Tornerebbe a dirigere Orizzonti se, appianato il debito, ricevesse una telefonata dal sindaco e presidente della Fondazione?

“Non sono in polemica con nessuno, non me ne frega niente di essere in polemica. Sono molto legato a Chiusi, il mio rapporto con la città passa non soltanto dalle persone che mi hanno voluto bene e mi hanno accolto in questi anni con un affetto incredibile, ma anche dalle critiche, e ne ho ricevute tantissime. Era questo il bello del Festival: portava sempre, comunque, una discussione. Sento un affetto molto grande che mi dà un po’ di combattimento: sto seguendo le prove de Il combattimento di Tancredi e Clorinda di Claudio Monteverdi e sento una sorta di conflitto dentro di me, per aver perso qualcosa nel luogo in cui ho messo tanto della mia vita, sentimentale, artistica, culturale”.

Quindi non esce sbattendo la porta.

“Io non ho sbattuto la porta, la porta l’hanno sbattuta a me, è diverso, mi dispiace sia stata sbattuta dietro le spalle. Nelle interviste le parole non hanno il tono, qualcuno potrebbe travisare, e allora preciso: vorrei ci fosse la consapevolezza che io non esco mai dalle situazioni sbattendo la porta, non è il mio carattere, non sono un isterico.
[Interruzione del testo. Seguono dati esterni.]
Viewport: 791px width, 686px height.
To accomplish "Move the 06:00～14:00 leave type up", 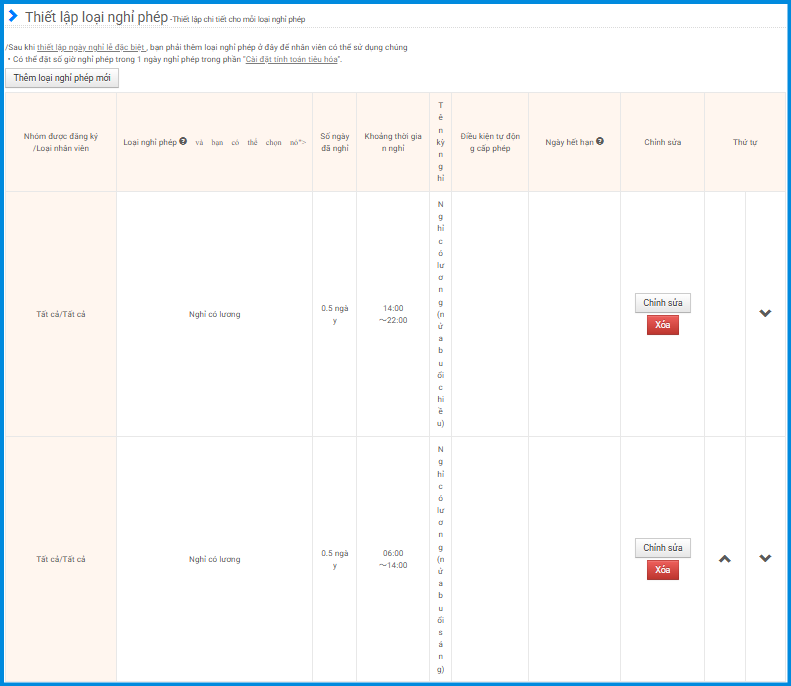I will pyautogui.click(x=725, y=558).
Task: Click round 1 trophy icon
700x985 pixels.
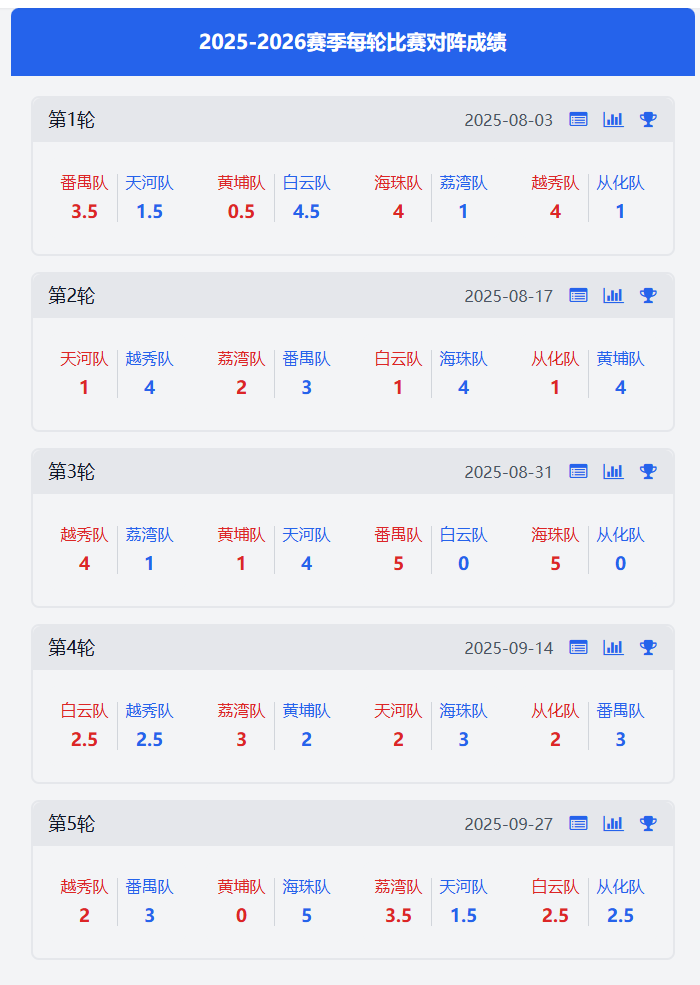Action: [648, 120]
Sono triste, mi sento un po’ morto e più povero di qualche mese fa, mi manca la possibilità di esprimere me stesso attraverso la direzione artistica di Orizzonti in cui ho creduto molto in questi anni”.

Intitolavamo la nostra intervista del 2014, anno della sua prima edizione: “Andrea Cigni: la mia favola con il Festival Orizzonti” [link a fondo pagina]. Questa favola, mi pare di capire, è in pausa, ma non è finita.

“È una favola interiore, intima, magari Orizzonti continuerà lo stesso a vivere nel mio pensiero, nei miei sogni, ho subito uno stop fisico a Chiusi, però non dentro di me. Mi porto dietro tantissimi ricordi belli, dal primo appuntamento che fu La sposa di carta, assolutamente eccezionale, fino all’ultimo, la consegna del Premio Orizzonti ad Arturo Brachetti”.

Nella nostra conversazione [link a fondo pagina] alla fine dell’edizione 2016 ricordava “un’Amministrazione comunale che mi segue e non fa ingerenze politiche. Mi sento libero e non mi riconosco in niente se non nella missione del teatro”. Alla fine, invece, è arrivata la pugnalata alle spalle?

“Le pugnalate mi sembrano cose un po’ melodrammatiche, che fanno comunque parte del mio mondo, perché sono un regista di opera lirica. Quando mi è stato dato lo stop (tu parli di pugnalata e posso condividere l’idea melodrammatica), non è stato dato a una scelta artistica, ma a un avvenimento, che poi ha contemplato anche le scelte artistiche”.

Che effetto fa vedere che un altro evento organizzato dalla Fondazione, il Lars Rock Fest, viene invece sostenuto e rafforzato?

“Sono due cose diverse, hanno obiettivi e strategie diverse. È quando muoiono le cose che dispiace, non quando vivono e prendono vigore”.